俺の提案にオルウェンは反論しようとしたが、その前にレギンに止められた。


「……ホントにできるのかい?」

「できるできないじゃない、やるかやらないかだ!」

「そういうのはいらないから。できるのかい?」

「……で、できますよ~」


超怖かった……。だって一度は言ってみたかったんだもん! 俺だってね、主人公的な発言をしたいんだよ? それなのに……、怒られるなんて……。あ、やべぇ、今の殺気に涙が……。


俺は連続で殺気を込められた所為で、ついに俺の体が悲鳴をあげて目から透明な液体が流れ出してきた。


「えっ! ちょ、ちょっと!? なんで泣くの!?」

「レギン、大丈夫です。彼は君の殺気に思わず泣いてしまったのですよ。彼のメンタルは豆腐ですから」

「お、お前……! それはっ……、言い過ぎだろ……っ」

「事実でしょう?」


これは完全にキレちゃってるな……。こいつがここまでキレることはあまりないはずなんだけどな……。

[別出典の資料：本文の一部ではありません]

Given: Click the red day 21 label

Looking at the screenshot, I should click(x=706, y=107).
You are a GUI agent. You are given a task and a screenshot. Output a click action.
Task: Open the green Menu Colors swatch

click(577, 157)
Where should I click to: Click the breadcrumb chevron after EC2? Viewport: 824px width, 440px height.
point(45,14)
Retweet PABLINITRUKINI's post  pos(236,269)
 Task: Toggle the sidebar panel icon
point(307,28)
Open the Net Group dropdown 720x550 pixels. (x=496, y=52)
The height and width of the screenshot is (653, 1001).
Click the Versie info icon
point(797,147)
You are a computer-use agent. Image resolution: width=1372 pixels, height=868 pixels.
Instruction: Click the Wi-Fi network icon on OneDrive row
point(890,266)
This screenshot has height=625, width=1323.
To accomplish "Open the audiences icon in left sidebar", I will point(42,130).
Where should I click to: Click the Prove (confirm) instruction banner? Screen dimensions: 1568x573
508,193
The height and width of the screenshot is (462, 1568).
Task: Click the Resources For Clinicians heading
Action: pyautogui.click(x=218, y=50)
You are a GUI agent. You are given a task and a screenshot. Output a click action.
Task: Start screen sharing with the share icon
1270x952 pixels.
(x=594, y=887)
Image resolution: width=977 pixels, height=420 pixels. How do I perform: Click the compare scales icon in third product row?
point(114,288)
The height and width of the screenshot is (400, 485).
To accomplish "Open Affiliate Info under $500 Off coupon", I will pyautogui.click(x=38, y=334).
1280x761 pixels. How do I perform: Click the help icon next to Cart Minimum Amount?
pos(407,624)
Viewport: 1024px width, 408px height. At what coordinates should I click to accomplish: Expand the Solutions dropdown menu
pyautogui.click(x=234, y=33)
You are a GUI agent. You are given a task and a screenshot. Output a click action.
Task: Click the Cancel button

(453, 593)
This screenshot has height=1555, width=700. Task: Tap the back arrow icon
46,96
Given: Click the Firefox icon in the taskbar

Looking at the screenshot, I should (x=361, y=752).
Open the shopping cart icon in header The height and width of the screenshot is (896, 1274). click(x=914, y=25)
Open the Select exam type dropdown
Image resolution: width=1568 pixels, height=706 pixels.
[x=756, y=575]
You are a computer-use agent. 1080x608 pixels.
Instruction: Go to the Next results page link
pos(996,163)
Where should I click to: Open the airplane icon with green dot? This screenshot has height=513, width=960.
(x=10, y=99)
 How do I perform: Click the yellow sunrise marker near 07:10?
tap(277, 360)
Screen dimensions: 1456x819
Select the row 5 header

「この二人はどうも集団行動どころか、単独行動も危険ですね……」


オルウェンはそう言うとため息をついた。


そう言うけどさ……、お前がそもそも俺達にゴミ拾いさせるのが悪いんだよ?


俺がそんなことを考えていると、俺達の周りのゴミが勝手に動き始めた。俺達は黙って頭上を見上げるとベルンハルドが降りてきた。


「話をしていないで早くこっちの掃除も終わらせて」

「ベルンハルドっ、あなたもですね……!」

「さっきまでの話は全部聞こえていたけど、答えはエリクと変わらないよ」

「つまり……?」


レギンがそう尋ねると、俺とベルンハルドは互いの顔を見てから二人に宣言した。


「「今日ですべて終わらせてやるよ」」


そう言って俺達(主に俺だが)は掃除を再会した。
















「というかなんで声が聞こえているの?」

「俺の【念動力】は音も動かすことができるからな」

「……マジで反則すぎるだろ……」



すいません……。しばらくは戦闘の予定はないです……。